The median age in the city was 42.3 years. 22.7% of the residents were under the age of 20; 6.3% were between the ages of 20 and 24; 24.5% were from 25 and 44; 27.3% were from 45 and 64; and 19.1% were 65 years of age or older. The gender makeup of the city was 51.0% male and 49.0% female.

===2010 census===
As of the census of 2010, there were 755 people, 304 households, and 212 families living in the city. The population density was 1324.6 PD/sqmi. There were 317 housing units at an average density of 556.1 /sqmi. The racial makeup of the city was 97.9% White, 0.7% Native American, 0.5% Asian, and 0.9% from two or more races. Hispanic or Latino of any race were 0.9% of the population.

There were 304 households, of which 35.5% had children under the age of 18 living with them, 55.6% were married couples living together, 10.2% had a female householder with no husband present, 3.9% had a male householder with no wife present, and 30.3% were non-families. 28.0% of all households were made up of individuals, and 11.2% had someone living alone who was 65 years of age or older. The average household size was 2.48 and the average family size was 3.02.

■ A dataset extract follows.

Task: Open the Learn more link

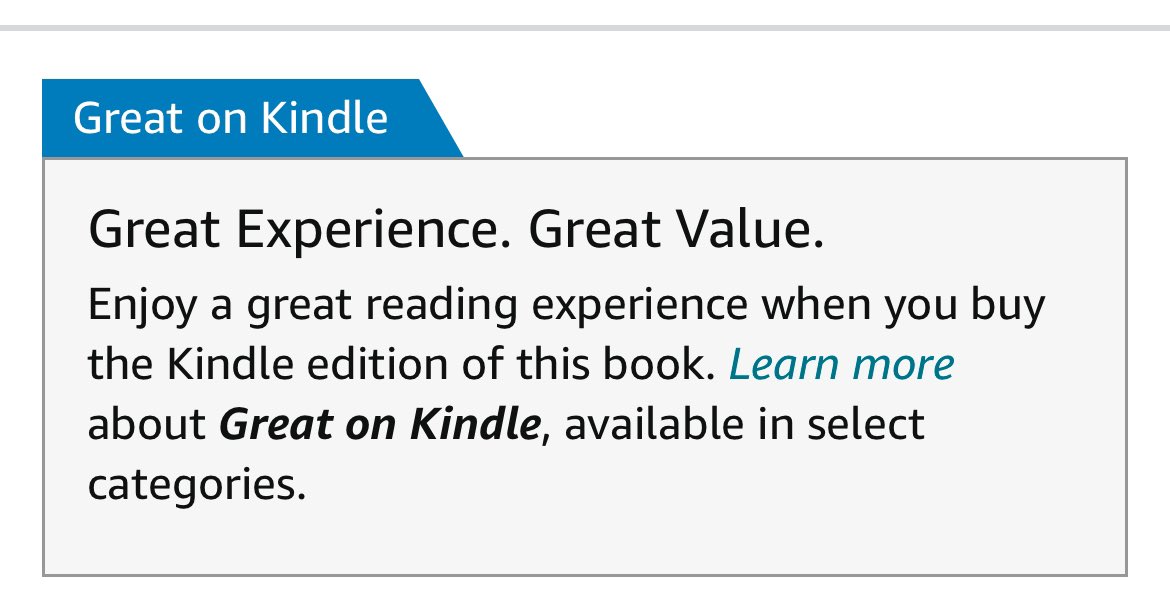Action: [x=841, y=365]
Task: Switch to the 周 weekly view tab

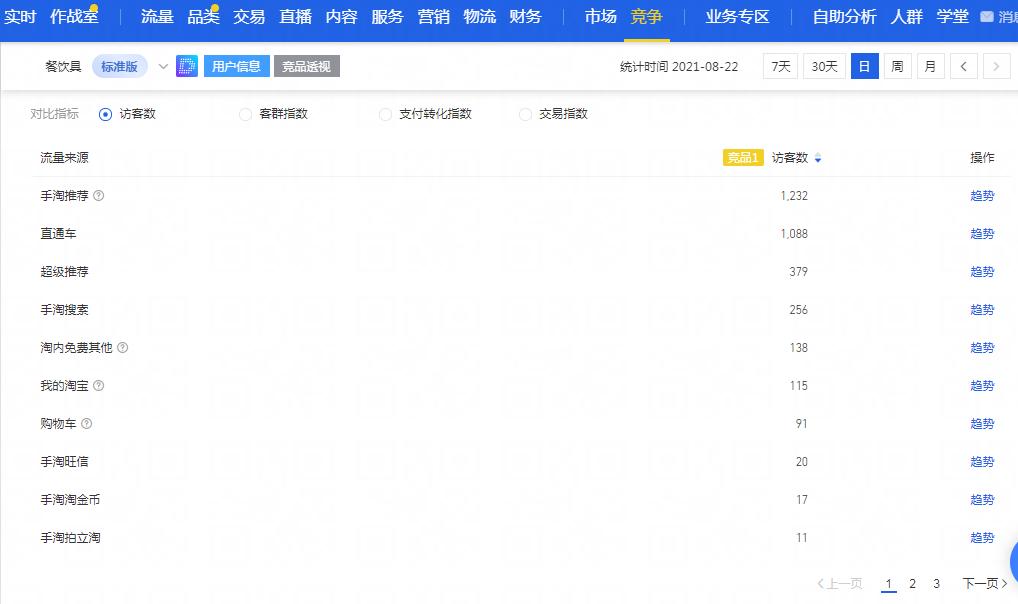Action: click(x=897, y=65)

The median age in the city was 39.7 years. 26.1% of residents were under the age of 18; 7.3% were between the ages of 18 and 24; 23.2% were from 25 to 44; 27.4% were from 45 to 64; and 15.9% were 65 years of age or older. The gender makeup of the city was 52.2% male and 47.8% female.

===2000 census===
As of the census of 2000, there were 754 people, 280 households, and 203 families living in the city. The population density was 1,739.5 PD/sqmi. There were 294 housing units at an average density of 678.3 /sqmi. The racial makeup of the city was 98.41% White, 0.40% African American, 0.27% Asian, 0.66% from other races, and 0.27% from two or more races. Hispanic or Latino of any race were 1.46% of the population.

There were 280 households, out of which 37.5% had children under the age of 18 living with them, 63.2% were married couples living together, 7.5% had a female householder with no husband present, and 27.5% were non-families. 24.3% of all households were made up of individuals, and 12.9% had someone living alone who was 65 years of age or older. The average household size was 2.69 and the average family size was 3.24.

In the city, the population was spread out, with 31.2% under the age of 18, 5.7% from 18 to 24, 27.9% from 25 to 44, 17.8% from 45 to 64, and 17.5% who were 65 years of age or older. The median age was 36 years. For every 100 females, there were 113.6 males. For every 100 females age 18 and over, there were 105.1 males.

The median income for a household in the city was $43,333, and the median income for a family was $50,000. Males had a median income of $31,620 versus $21,845 for females. The per capita income for the city was $15,656. About 2.1% of families and 4.1% of the population were below the poverty line, including 2.2% of those under age 18 and 5.1% of those age 65 or over.

==Education==
The Le Mars Community School District operates local area public schools.